Work request
How many lines of the records below contain the word "right"? Answer with the number alone.

Source material
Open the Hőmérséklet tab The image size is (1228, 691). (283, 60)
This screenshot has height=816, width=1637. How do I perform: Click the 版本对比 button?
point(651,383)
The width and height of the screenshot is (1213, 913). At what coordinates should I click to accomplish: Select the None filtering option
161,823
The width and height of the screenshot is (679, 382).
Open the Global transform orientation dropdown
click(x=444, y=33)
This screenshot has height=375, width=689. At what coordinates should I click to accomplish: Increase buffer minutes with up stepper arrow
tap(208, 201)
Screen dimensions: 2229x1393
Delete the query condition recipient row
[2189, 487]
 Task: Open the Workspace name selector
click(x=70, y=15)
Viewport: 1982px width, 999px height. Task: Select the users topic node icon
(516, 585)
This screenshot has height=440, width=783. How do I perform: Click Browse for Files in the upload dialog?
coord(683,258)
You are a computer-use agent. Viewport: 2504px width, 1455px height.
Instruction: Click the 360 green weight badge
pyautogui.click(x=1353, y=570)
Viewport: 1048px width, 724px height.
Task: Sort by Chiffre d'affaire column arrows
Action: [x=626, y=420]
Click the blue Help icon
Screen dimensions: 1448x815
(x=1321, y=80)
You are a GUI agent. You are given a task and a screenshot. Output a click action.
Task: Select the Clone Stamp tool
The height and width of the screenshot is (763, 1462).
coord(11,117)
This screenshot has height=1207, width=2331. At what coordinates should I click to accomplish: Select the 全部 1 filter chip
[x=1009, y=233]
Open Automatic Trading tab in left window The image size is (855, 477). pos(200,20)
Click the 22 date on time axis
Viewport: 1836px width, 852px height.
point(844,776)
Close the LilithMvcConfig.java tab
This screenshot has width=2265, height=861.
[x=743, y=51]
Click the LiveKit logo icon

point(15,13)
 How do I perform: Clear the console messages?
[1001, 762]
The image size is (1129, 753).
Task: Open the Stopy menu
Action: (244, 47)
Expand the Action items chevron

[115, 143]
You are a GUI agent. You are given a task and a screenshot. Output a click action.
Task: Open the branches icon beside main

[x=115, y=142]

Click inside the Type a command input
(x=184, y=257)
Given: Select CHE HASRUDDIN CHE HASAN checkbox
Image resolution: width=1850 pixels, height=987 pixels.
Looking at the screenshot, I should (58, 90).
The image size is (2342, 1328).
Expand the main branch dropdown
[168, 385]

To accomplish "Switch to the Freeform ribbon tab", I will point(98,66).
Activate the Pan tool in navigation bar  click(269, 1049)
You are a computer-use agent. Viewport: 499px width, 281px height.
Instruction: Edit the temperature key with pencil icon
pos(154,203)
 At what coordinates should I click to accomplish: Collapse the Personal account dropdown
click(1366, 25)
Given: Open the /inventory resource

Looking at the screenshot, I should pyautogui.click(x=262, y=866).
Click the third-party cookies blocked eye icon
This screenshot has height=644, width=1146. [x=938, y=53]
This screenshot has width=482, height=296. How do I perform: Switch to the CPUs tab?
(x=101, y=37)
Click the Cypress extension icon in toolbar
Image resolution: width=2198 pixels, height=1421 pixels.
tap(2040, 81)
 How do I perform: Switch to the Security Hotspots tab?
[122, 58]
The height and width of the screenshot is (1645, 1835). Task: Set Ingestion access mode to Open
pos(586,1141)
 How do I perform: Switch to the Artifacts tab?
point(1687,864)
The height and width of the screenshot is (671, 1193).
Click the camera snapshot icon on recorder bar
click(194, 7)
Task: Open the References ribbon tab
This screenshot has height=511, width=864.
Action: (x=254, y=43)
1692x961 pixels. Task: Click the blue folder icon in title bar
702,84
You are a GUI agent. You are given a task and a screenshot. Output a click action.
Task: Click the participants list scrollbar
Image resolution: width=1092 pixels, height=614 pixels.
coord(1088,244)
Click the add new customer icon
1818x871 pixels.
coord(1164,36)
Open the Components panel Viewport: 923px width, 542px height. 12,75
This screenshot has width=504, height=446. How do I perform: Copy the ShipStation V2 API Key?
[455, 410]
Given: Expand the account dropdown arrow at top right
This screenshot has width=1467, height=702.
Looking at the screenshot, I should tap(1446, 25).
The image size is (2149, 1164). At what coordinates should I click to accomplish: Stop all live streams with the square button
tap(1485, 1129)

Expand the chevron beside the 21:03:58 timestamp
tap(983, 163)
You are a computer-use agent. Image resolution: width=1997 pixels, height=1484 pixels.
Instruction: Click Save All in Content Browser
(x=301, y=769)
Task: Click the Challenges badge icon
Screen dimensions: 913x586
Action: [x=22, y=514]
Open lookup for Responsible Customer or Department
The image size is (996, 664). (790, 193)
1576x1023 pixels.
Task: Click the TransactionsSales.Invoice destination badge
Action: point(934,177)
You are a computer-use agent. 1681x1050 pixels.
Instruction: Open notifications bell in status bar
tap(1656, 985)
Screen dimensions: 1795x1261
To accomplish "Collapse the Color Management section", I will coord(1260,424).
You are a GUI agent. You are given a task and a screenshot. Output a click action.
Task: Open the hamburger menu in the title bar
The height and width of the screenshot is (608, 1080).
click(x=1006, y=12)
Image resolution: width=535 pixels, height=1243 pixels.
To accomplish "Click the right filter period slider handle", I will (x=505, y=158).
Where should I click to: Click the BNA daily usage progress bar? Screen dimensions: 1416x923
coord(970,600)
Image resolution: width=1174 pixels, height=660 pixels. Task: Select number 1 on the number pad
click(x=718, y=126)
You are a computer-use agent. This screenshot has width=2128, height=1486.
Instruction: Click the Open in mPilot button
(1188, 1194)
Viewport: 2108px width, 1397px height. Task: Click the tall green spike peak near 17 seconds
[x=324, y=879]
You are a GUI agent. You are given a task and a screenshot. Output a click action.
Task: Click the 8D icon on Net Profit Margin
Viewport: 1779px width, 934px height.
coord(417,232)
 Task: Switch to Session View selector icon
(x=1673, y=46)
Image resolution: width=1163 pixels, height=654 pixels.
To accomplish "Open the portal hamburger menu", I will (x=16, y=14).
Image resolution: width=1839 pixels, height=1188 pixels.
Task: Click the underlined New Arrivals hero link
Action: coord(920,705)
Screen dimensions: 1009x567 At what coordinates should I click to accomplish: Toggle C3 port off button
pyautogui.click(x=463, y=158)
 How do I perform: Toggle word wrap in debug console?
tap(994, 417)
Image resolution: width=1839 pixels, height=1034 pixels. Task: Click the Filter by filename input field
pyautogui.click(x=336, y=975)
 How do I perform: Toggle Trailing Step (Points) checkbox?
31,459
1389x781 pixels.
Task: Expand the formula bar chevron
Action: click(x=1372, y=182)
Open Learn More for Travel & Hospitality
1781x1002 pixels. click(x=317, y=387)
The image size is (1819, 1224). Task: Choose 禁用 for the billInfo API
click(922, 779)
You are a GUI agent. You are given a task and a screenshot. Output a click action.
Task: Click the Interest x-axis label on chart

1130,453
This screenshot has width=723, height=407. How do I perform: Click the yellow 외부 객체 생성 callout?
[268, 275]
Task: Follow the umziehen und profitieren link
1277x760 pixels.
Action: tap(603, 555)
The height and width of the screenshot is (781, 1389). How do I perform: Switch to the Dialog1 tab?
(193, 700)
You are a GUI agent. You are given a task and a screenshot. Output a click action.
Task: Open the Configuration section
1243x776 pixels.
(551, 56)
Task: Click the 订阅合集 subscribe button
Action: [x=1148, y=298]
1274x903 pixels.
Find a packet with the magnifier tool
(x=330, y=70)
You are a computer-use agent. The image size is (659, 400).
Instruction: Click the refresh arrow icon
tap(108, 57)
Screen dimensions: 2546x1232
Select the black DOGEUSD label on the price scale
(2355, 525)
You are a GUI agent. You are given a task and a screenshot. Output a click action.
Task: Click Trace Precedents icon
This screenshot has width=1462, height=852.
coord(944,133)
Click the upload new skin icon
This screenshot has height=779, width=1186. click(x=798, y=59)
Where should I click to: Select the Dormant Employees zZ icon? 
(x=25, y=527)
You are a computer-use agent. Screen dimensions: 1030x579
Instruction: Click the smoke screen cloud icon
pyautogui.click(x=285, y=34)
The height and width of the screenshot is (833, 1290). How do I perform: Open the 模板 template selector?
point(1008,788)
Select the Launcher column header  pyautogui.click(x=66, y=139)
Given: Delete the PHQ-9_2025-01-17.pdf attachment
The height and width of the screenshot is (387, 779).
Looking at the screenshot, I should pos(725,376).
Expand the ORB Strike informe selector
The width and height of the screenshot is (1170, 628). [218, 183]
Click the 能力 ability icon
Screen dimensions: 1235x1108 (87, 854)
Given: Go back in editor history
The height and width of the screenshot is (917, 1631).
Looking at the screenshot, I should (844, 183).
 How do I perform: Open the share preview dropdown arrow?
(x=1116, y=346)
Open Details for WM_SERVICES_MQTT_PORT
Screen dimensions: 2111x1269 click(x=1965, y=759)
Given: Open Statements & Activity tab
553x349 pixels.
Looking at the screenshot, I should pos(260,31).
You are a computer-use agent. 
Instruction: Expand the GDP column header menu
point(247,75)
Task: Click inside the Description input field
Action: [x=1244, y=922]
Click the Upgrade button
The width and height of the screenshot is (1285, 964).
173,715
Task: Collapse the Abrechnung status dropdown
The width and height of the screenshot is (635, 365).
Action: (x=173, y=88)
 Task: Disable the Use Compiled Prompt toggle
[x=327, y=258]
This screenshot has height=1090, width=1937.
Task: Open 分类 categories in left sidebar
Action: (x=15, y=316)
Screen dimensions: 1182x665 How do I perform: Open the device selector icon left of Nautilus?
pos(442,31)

Exercise result
2